We bust a few such myths.
HR function can be completely replaced by automation software
While it’s true that there are different software available for performing different HR functions, namely an applicant tracking system for hiring; DocRead for core policy generation, SimpleX for Payroll Management, Cornerstone for recording employee performance, at no stage of the software evolutionary cycle, do we foresee complete overthrow of the human bring from the HR value chain.
These pieces of intelligent coding may be immensely useful in taking on some of the mundane tasks, but they simply cannot, ever replace the HR, completely. Human judgment would still be required not just to operate the software but also to decide and select between the various options created by the man-made programming tools.
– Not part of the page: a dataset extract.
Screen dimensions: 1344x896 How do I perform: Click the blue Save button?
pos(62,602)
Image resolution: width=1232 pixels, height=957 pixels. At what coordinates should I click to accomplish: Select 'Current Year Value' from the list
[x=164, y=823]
Automation can result in job losses
A report (4 Projections for Automation in 2017 (and Beyond), 14 February, 2017) published by the McKinsey Global Institute says, “The right level of detail at which to analyze the potential impact of automation is that of individual activities rather than entire occupations…… Given currently demonstrated technologies, very few occupations—less than five percent—are candidates for full automation. However, almost every occupation has partial automation potential.”
This forecast entails that the future of automation lies in man and machine collaboration, and since neither can happen in full isolation, there is no question of automation eating up human jobs. In any case, self-programming or automation can be applied to only a miniscule section of our jobs, which are mostly repetitive or mundane in nature. Out of the box, strategic thinking does not fall in the realm of tasks that can be automated.
Business process automation is difficult, if not impossible to implement
Processes that involve brainstorming sessions and a lot of time engagement between IT teams and external consultants may appear almost impossible to automate, but once the processes have been put in place, and are repetitive in nature, can be automated, and often require lower maintenance than borne on employee salaries.
Such business process automation tools can be extremely useful for many small and medium scale businesses. After an initial set-up cost, the annual maintenance charges are pretty affordable in most cases, where the enterprise solution is cloud-based. Maintenance is usually built into the set-up cost, and one doesn’t have to worry about server space, regular updates etc.